The dense, bustling and kaleidoscopic streetscapes of Tokyo have inspired many of Japan’s great postwar photographers. “In Focus: Tokyo,” on view at the J. Paul Getty Museum at the Getty Center, highlights work by four contemporary Japanese photographers who have explored very different aspects of life in the capital city.

Daido Moriyama, the influential master of street photography, may be the best-known of the four. He’s represented in the show by images he made in his characteristically gritty style while exploring the Shinjuku neighborhood’s nightlife. Photographer Shigeichi Nagano‘s images capture the juxtaposition of traditional and contemporary architecture in Tokyo. Since the 1950s, he’s photographed the transformation of the cityscape and how people interact with their surroundings on the city’s streets. Mikiko Hara has photographed in Tokyo’s subways, focusing on individuals and couples isolated from the bustling throngs on platforms and in crowded subway cars. Masato Seto‘s images are relatively restful: In public parks, he photographed young couples who had managed to find a patch of greenery and a little oasis of privacy in the urban metropolis. City dwellers around the globe will recognize in Seto’s subjects the need for young people to carve out a space of their own away from their crowded family apartments.

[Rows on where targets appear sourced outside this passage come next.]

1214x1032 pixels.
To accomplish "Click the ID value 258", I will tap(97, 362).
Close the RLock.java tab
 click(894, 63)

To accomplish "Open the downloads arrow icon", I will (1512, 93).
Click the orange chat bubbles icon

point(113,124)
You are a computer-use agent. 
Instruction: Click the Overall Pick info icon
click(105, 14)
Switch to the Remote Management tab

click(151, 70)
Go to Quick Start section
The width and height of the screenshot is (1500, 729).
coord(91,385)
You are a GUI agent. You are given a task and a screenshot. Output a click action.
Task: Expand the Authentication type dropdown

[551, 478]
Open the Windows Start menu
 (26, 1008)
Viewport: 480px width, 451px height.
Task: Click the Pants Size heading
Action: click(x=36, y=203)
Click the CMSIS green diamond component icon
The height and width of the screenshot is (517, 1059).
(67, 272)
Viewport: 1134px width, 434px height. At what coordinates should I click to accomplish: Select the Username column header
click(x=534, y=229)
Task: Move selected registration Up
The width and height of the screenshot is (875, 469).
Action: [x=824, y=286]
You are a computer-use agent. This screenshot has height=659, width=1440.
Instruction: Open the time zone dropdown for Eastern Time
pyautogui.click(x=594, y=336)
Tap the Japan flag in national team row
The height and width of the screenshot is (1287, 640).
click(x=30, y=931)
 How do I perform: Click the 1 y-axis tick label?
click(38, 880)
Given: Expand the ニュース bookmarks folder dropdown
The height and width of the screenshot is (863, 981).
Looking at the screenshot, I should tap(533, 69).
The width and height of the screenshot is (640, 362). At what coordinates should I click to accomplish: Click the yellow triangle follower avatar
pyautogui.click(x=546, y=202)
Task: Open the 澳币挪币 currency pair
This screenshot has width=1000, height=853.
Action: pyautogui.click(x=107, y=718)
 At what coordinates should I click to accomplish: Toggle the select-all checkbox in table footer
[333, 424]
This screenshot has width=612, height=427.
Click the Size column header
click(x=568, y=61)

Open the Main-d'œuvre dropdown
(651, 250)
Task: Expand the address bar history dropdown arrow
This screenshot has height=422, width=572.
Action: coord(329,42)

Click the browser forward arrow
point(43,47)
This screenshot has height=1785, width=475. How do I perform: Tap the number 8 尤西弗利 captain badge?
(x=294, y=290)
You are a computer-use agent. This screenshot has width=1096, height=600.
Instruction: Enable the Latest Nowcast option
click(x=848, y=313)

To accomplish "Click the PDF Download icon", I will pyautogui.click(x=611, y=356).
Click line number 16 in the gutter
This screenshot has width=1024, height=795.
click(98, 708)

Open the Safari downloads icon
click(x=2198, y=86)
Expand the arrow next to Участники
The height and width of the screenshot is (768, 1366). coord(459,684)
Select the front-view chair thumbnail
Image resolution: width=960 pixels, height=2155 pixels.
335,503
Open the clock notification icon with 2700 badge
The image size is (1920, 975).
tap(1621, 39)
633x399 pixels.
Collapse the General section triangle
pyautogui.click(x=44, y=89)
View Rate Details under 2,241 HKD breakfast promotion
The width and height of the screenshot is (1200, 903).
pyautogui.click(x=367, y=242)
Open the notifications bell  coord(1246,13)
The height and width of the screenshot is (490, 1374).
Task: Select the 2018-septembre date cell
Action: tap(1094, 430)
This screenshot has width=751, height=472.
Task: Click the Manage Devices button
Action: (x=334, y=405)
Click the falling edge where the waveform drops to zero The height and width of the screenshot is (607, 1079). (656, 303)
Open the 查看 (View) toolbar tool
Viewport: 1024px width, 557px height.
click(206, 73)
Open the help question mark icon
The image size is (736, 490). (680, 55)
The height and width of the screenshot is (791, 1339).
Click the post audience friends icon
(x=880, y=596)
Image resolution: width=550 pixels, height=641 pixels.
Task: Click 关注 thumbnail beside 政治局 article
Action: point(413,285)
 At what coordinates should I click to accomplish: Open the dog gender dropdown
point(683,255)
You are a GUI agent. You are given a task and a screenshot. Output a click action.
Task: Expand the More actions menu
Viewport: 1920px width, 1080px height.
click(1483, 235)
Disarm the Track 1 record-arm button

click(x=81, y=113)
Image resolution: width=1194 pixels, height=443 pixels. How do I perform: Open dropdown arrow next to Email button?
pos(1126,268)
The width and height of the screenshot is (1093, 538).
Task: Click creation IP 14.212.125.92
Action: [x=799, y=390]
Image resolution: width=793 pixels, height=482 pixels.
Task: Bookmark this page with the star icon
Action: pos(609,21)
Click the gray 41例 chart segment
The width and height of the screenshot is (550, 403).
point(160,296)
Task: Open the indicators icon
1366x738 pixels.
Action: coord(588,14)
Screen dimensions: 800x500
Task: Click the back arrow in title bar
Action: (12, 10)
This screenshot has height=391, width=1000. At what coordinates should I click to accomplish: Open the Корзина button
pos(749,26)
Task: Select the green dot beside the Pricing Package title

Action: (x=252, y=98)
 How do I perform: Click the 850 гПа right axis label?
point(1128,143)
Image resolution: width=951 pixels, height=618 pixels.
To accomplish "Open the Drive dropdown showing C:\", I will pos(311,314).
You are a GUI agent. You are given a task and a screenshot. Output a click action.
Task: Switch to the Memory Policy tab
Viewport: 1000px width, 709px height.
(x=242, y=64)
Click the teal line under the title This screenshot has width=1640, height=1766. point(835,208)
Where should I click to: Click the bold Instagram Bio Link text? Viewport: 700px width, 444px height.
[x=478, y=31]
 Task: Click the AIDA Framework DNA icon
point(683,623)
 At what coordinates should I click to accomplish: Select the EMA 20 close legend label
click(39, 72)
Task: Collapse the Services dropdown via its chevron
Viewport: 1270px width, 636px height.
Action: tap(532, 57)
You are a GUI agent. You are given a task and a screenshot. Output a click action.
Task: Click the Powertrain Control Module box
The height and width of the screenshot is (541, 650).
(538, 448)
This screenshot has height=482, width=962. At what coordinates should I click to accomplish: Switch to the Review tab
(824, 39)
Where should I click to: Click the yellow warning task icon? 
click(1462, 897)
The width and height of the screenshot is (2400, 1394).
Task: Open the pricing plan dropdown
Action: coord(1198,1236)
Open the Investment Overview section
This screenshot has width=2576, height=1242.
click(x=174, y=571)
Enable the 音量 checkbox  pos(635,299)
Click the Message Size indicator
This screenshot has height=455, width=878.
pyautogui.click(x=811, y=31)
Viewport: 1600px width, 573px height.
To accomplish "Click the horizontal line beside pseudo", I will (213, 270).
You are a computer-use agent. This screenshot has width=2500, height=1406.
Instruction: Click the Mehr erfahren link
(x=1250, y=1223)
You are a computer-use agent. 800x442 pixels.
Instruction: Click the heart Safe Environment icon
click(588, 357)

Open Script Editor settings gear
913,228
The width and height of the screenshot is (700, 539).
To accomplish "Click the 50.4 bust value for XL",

The more than 30 photos in the show, organized by senior curator Judith Keller and assistant curator Amanda Maddox, were drawn from the permanent collection of the Getty Museum, which has been acquiring works by Japanese photographers for a decade. — Holly Stuart Hughes

“In Focus: Tokyo” is currently on view through December 14, 2014 at the J. Paul Getty Museum in Los Angeles.